The Yosemite High School varsity and JV football teams will not play in the North Sequoia League for the next two seasons, opting to go “independent.”
In a letter from YHS Principal Randy Seals, recently sent to the CIF Central Section and NSL school superintendents, principals, and athletic directors at Sierra, Chowchilla, Kerman, Liberty, and Washington Union, Seals noted Yosemite has been horribly overmatched in NSL football contests for much of the past five years, if not longer.
“The opening of Minarets High School split our student body, not to mention mountain communities, nearly a decade ago,” Seals wrote. “A quick look at the enrollments of both schools will yield a combination enrollment of approximately 1,100 students, roughly what YHS had prior to the opening of the new school in O’Neals. We are all still reeling from the effects of a second comprehensive high school opening in such a relatively sparsely populated area nearly a decade later.”
The YHS varsity team has gone 1-38 over the past four years, and has been averaging 16-22 players, with eight sophomores playing varsity this past season. All other YHS teams will remain in the NSL.
Seals said the decision for the football program to have independent status for the 2016-17 season is one school officials and coaches did not take lightly, “especially with regard to how highly we value the long-standing relationships we have established and maintained with all members of the North Sequoia League and throughout the Central Section. Rest assured, we have agonized over this decision and its subsequent announcement of our intentions because we fully understand the potential implications such a decision may have on our league’s member schools.”
Seals pointed out that NSL football has long been considered some of the best and most physical high school football, pound-for-pound, in the Central Section, if not within California and the nation.
“Washington Union’s California State Championship just a couple seasons ago illustrates just how powerful our league has been in our nation’s most popular sport,” Seals said. “Yosemite High School was once an elite member of the league in football, but those days were long ago. We have been hard-pressed to simply compete in our league for several years now, and the toll is rising in a number of areas in both our school and community.”
Over the past 40 years, YHS varsity football teams have won four league titles, have been co-league champs five times, and won the D-V Central Section title 2002-03.

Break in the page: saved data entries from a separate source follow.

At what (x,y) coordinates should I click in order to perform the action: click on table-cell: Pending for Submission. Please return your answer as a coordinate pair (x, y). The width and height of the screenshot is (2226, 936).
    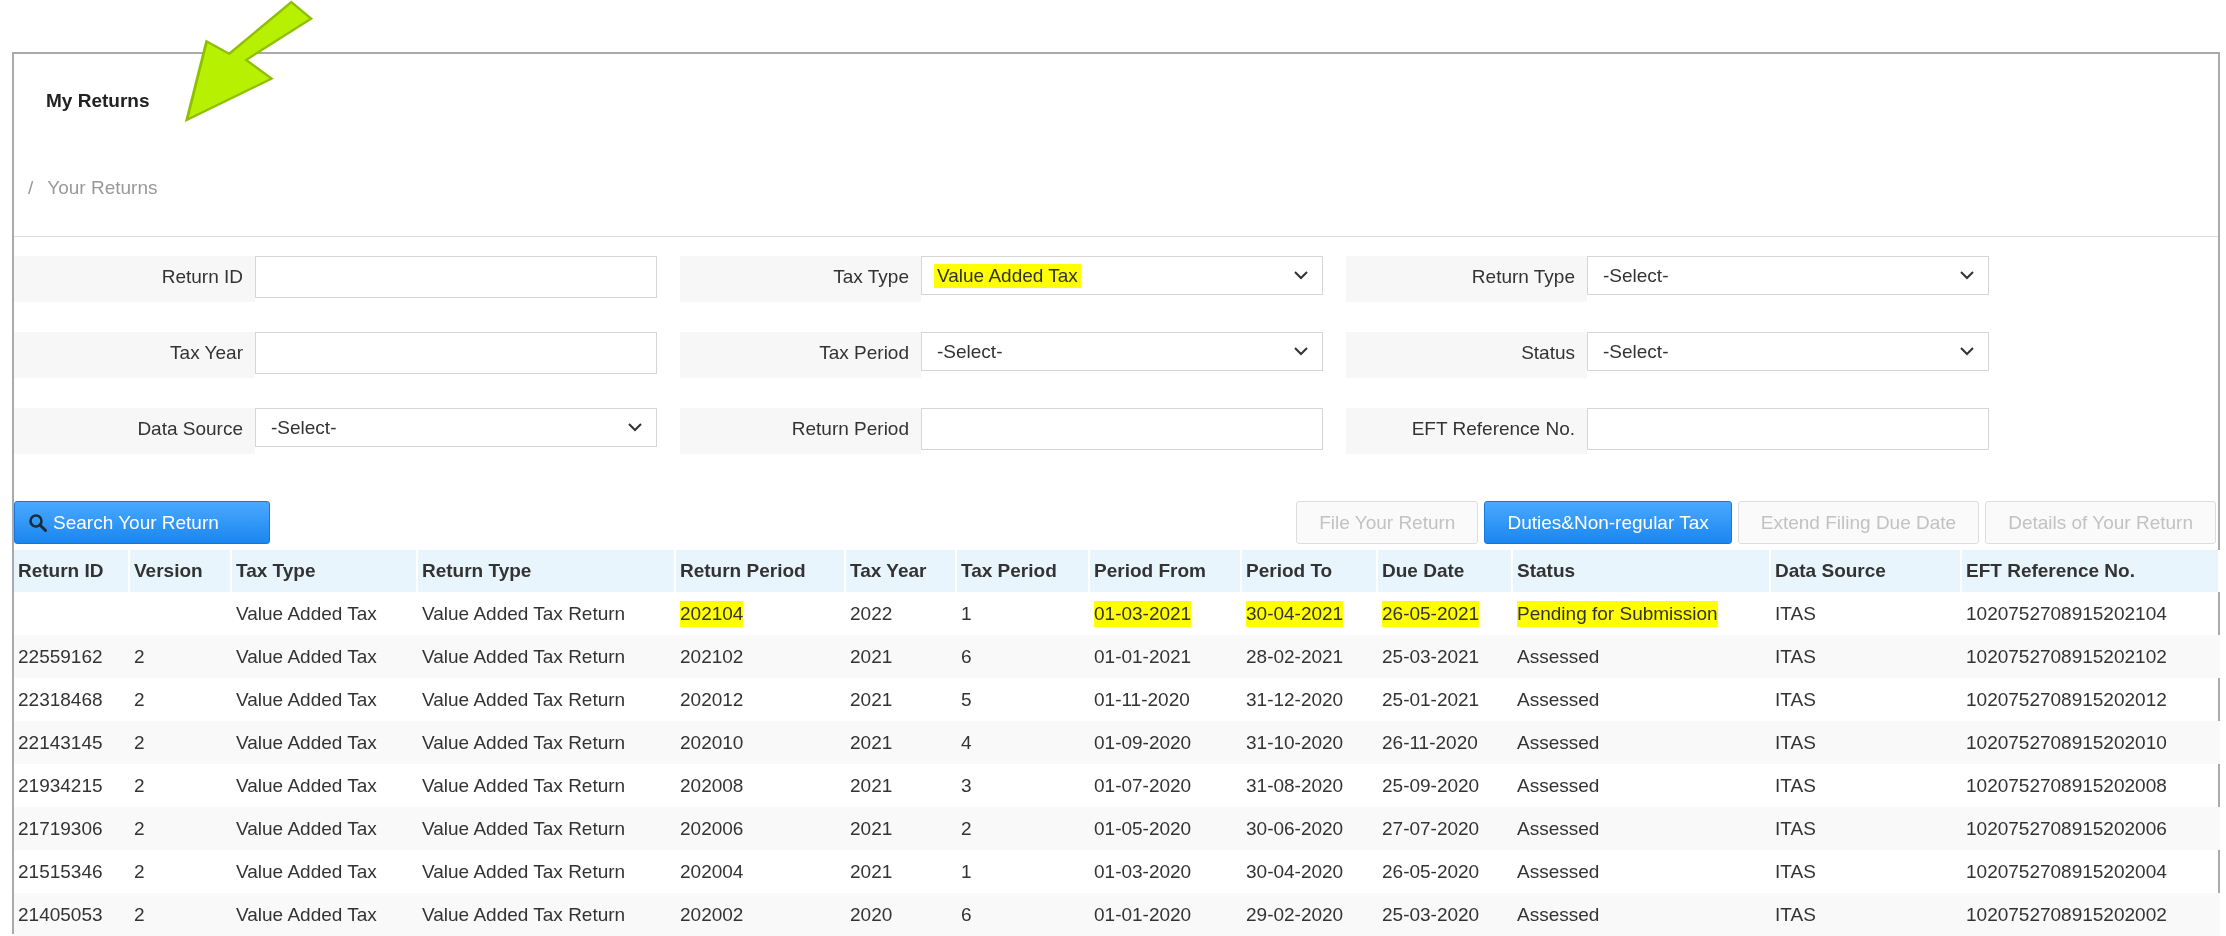
    Looking at the image, I should click on (1618, 614).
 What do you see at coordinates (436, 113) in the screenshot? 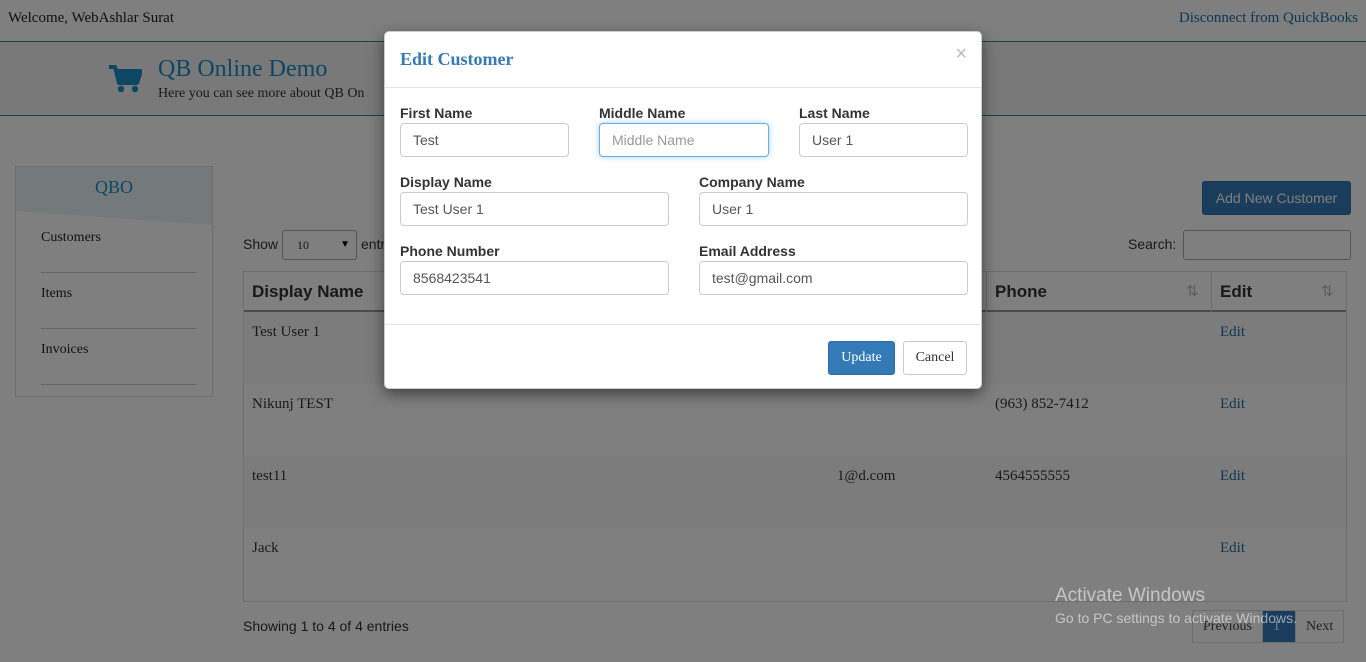
I see `first-name-label: First Name` at bounding box center [436, 113].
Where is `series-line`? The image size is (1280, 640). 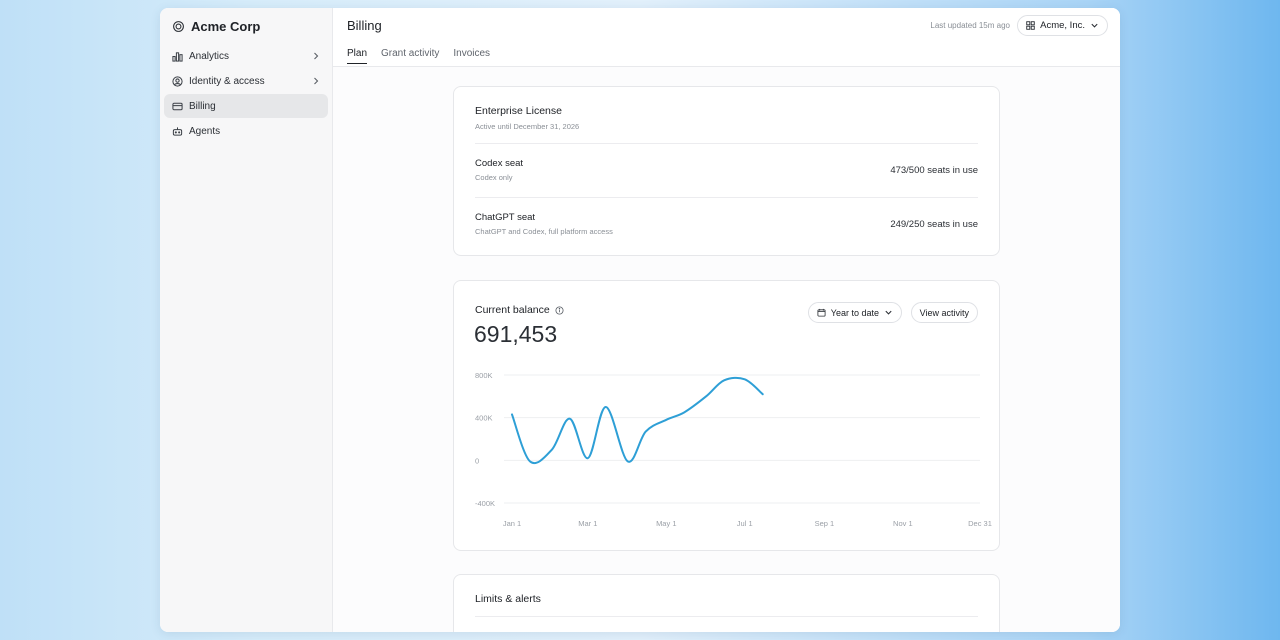 series-line is located at coordinates (638, 420).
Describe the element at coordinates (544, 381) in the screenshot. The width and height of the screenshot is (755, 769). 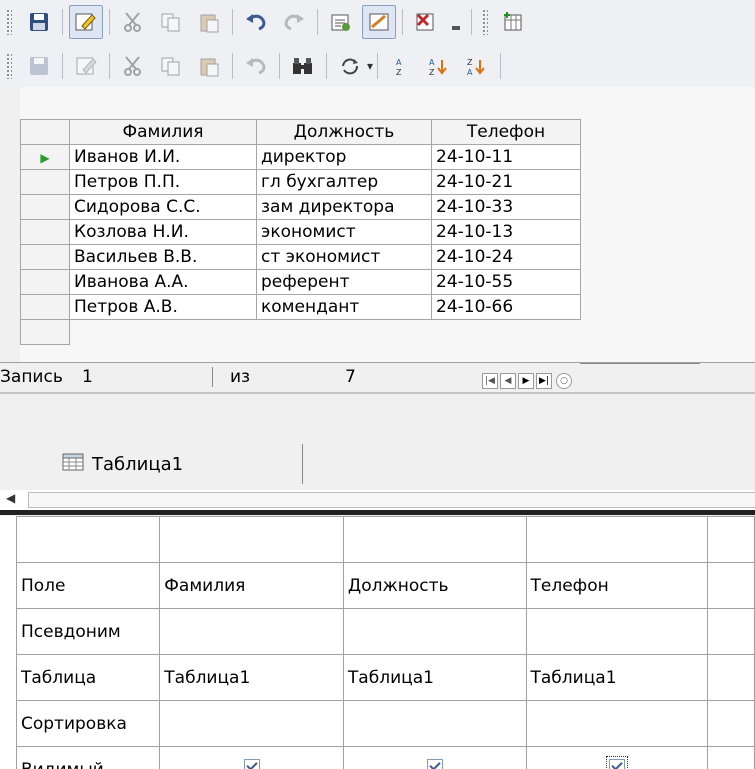
I see `last-record-icon: ▶|` at that location.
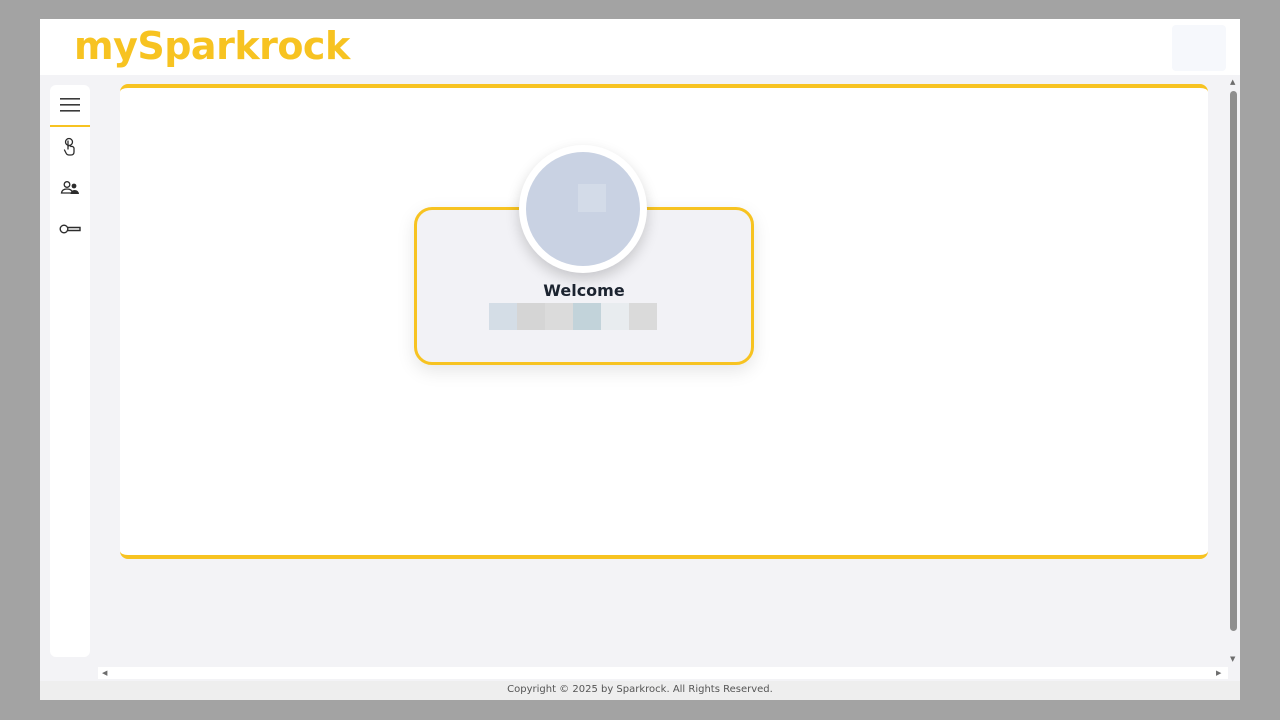 The width and height of the screenshot is (1280, 720). What do you see at coordinates (584, 290) in the screenshot?
I see `welcome-title: Welcome` at bounding box center [584, 290].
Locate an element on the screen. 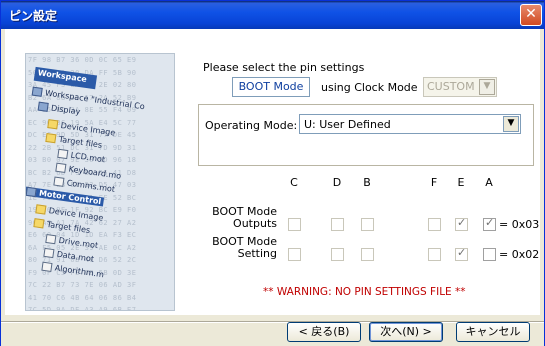 The width and height of the screenshot is (545, 346). back-button: < 戻る(B) is located at coordinates (324, 332).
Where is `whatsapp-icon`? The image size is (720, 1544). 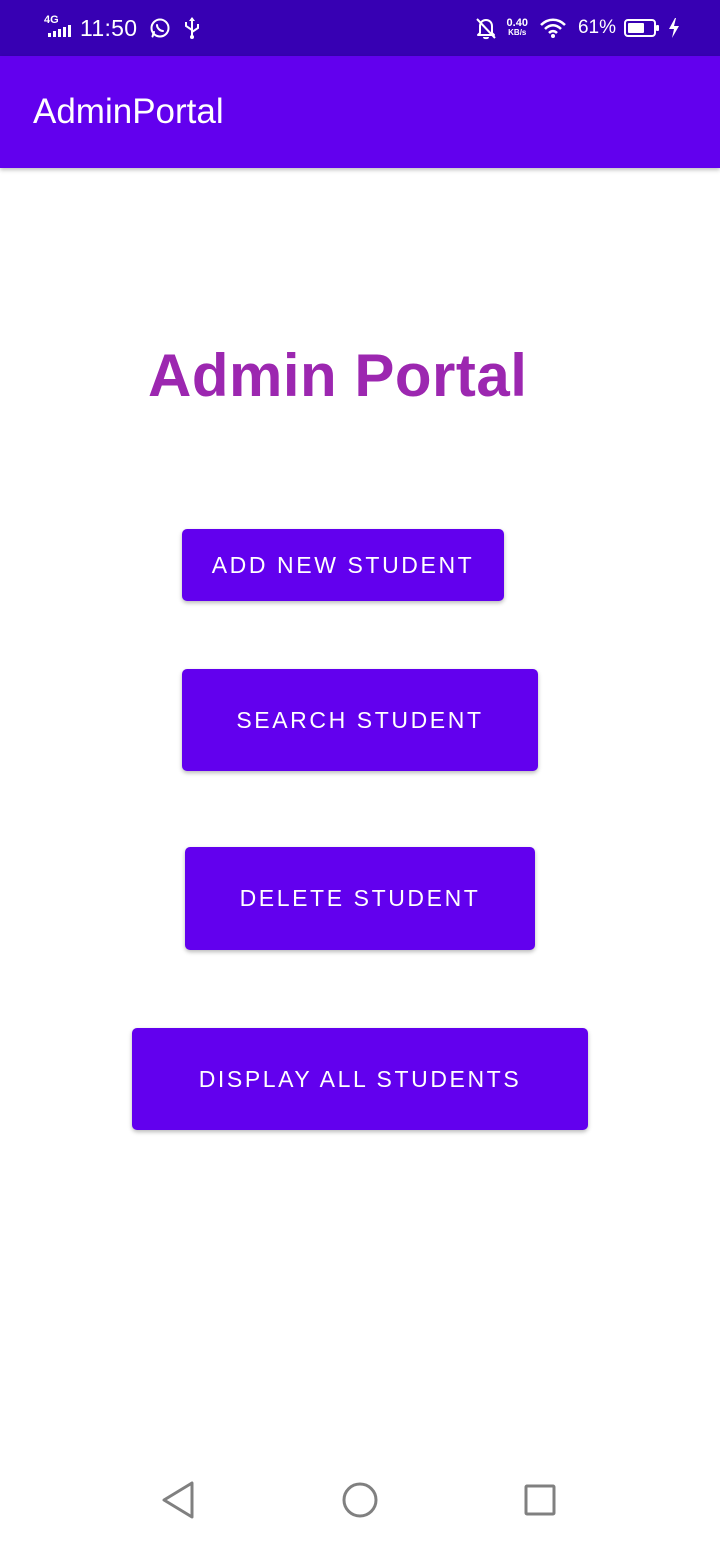 whatsapp-icon is located at coordinates (160, 28).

Yosemite will play more small schools
Head coach JD Burnett has spent a lot of time on next season’s schedule that will make for more competitive games for his team. The schedule includes Parlier, Laton, Caruthers, Mariposa, Minarets, Bishop, San Juan (Citrus Heights), and Amador High in Sutter Creek. One additional game will be scheduled. All these school have enrollments under 1,000. Yosemite is currently at about 650.
The Mountain Bowl with Sierra will stay on the schedule, and YHS hopes to reinstate the Gold Nugget Bowl with Mariposa.
“We have created a schedule that will be more conducive to our school size,” Burnett said. “We are a great small school and want to compete against schools similar to us. The final determining factor is our kids’ safety ... the NSL has become dangerous for our football players. When the section re-leagues, we expect to be placed appropriately ... this is a temporary solution.”
Seals said that in recent years YHS has lost players to several section high schools, in part, to compete in football.
“These schools include not only Minarets, but also Clovis North, Mariposa, and others throughout the region,” Seals said. “While all transfers met CIF requirements, the end result was that in addition to losing students to other schools, we lost football players who are good enough to start for D-I schools, something that became a ‘double-whammy’ of sorts given the lack of depth behind those players here at YHS, given our enrollment that is struggling to remain above 600 students.”
Seals added the physical toll suffered by YHS players in recent years has been nothing short of staggering during North Sequoia League play.
“Over the past three years alone, our players have sustained at least 18 documented cases of concussion during league contests,” Seals said. “That’s over one concussion per game for the 15 league contests over that time period. Part of this can be explained by the high number of underclassmen used to fill a varsity roster in each of the past three seasons. Our young players simply have not been physically mature enough to handle the physical pounding incurred in the NSL.”
Parents of players have communicated to school officials that they will not allow their children to continue playing Badger football if YHS remains in the NSL, Seals said.
“Others have told us that they will transfer their children to other schools ... to prevent having their children compete on such high levels with the increased risk of injury, especially head brain trauma,” Seals said. “Junior high school parents have informed us that they are strongly considering enrollment at Minarets so that their child can participate in interscholastic high school football at much lower competitive levels and subsequent reduced risk of catastrophic injury.”
YHS Athletic Director Rusty Oetinger gave a speech prior to this year’s first home football game to students, parents, and coaches, telling each group they had a job to do.
“I told the students to be positive, cheer loud, and support your team,” Oetinger said. “I told the parents to support the coaches and players in a positive manner, and I told coaches to coach the best they can and create a competitive learning experience for every player. This past season everyone did their job. Even with a 0-9 season, everyone doing their job created a winning atmosphere, and that attitude has carried over to our winter sports.”